Sunset Primary School students were feeling the beat as part of the Bully Free Bro programme.

Top-ranked female beatboxer, Hope Haami aka HopeOne, visited the Rotorua school yesterday to help spread the anti-bullying message.

Haami is of Maori descent from Australia and was in the city as part of her national tour. The 27-year-old was third in the female section in the World Beatbox Championships in Berlin, Germany in 2009. Beatboxing is a form of vocal percussion which reproduces the sounds of drum beats, rhythms and musical sounds.

Haami said she knew first hand on what it's like to be bullied.


"When I was young everybody said I couldn't beatbox because I was a girl.

"I started teaching myself when I was 13 and was the only girl entering competitions."

She said people telling her she couldn't compete only motivated her more to succeed.

Since then she has competed throughout the world, appeared in a VICKS commercial and has shared the stage with some of the biggest names in music such as George Clinton, Michael Franti, Cold Chisel and The Wailers.

"We need to get the message out there that it's not okay to bully.

"It could really ruin someone's life," Haami said.
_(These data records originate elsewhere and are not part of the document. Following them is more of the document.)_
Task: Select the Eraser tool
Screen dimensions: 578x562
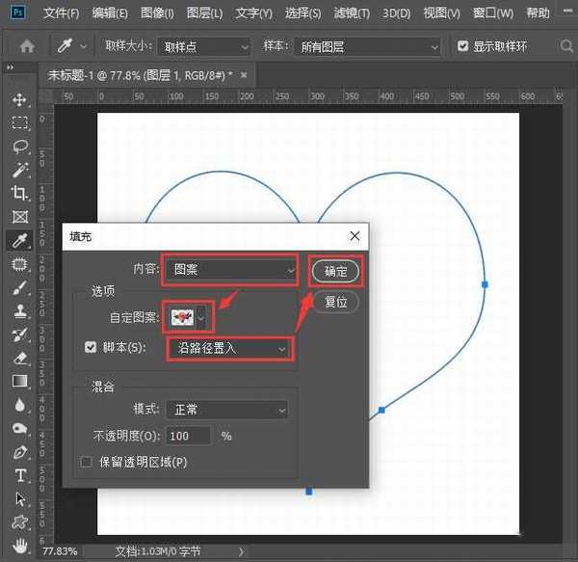Action: [x=19, y=358]
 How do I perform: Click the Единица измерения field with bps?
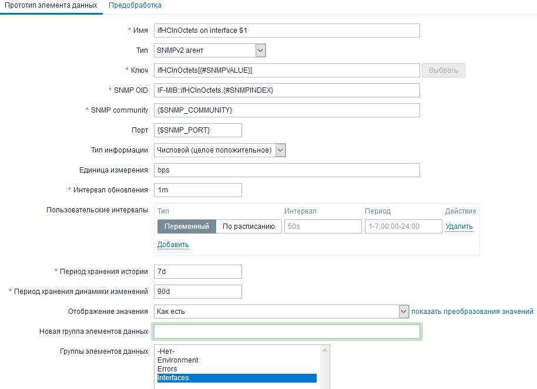(x=287, y=170)
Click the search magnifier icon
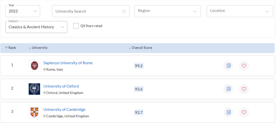The height and width of the screenshot is (123, 276). point(124,11)
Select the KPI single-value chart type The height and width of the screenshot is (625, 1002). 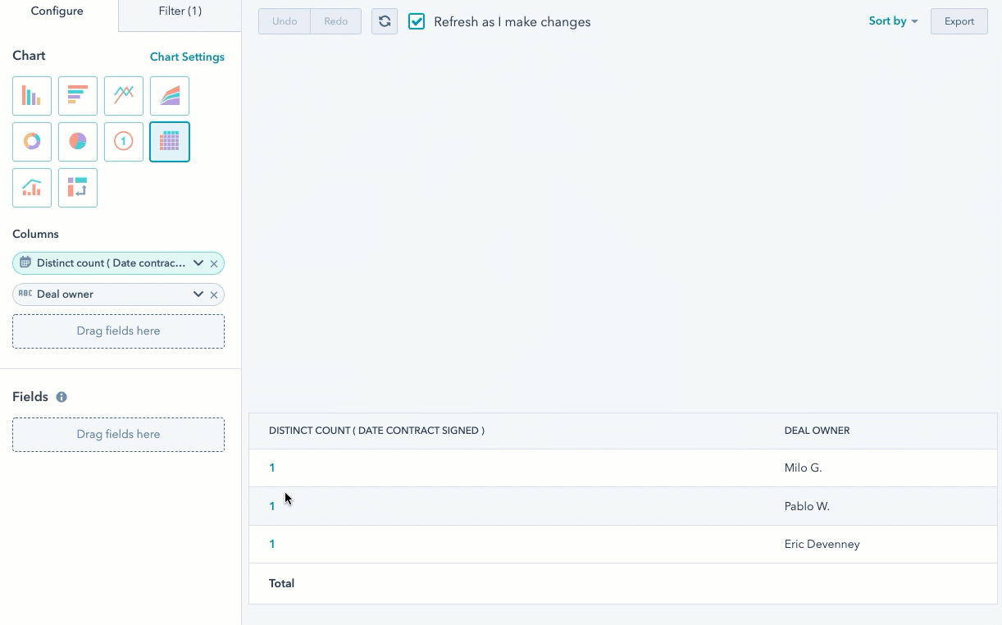(123, 141)
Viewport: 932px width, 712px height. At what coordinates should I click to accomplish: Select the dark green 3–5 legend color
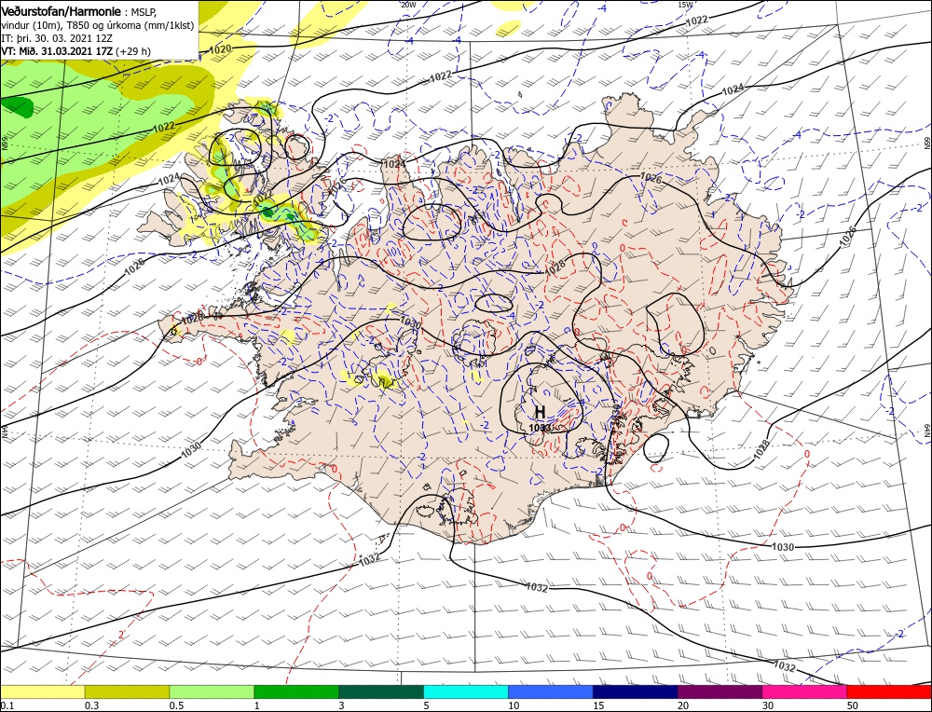click(x=381, y=691)
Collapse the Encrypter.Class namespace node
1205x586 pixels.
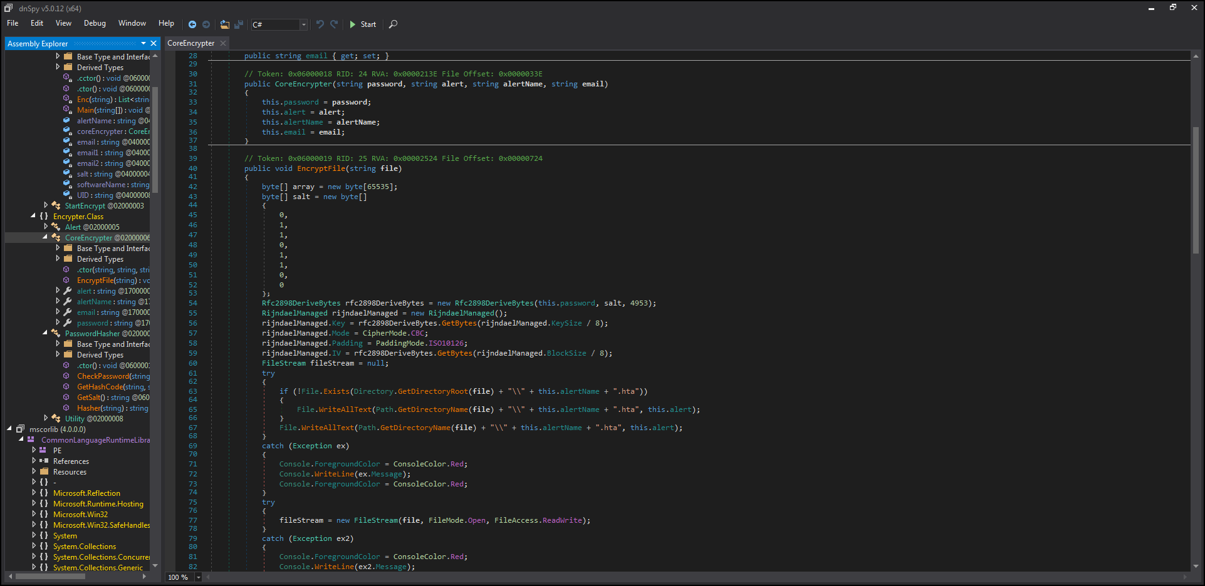click(x=33, y=216)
Bully Free Bro co-ordinator Warren Tumarae said it was great to have strong role models like Haami sharing her story.

"A friend of mine tagged me on Facebook in a video clip of hers and I messaged asking if she would like to come to Rotorua and become an ambassador of the Bully Free Bro," he said.


"It's about engaging with the kids to spread the message and they really like the whole beatbox thing."

Haami also spread the Bully Free Bro message at the Rotorua Youth Centre last night which was organised by Crash Palace Creative Arts Trust which aimed to uplift and empower children through music and art.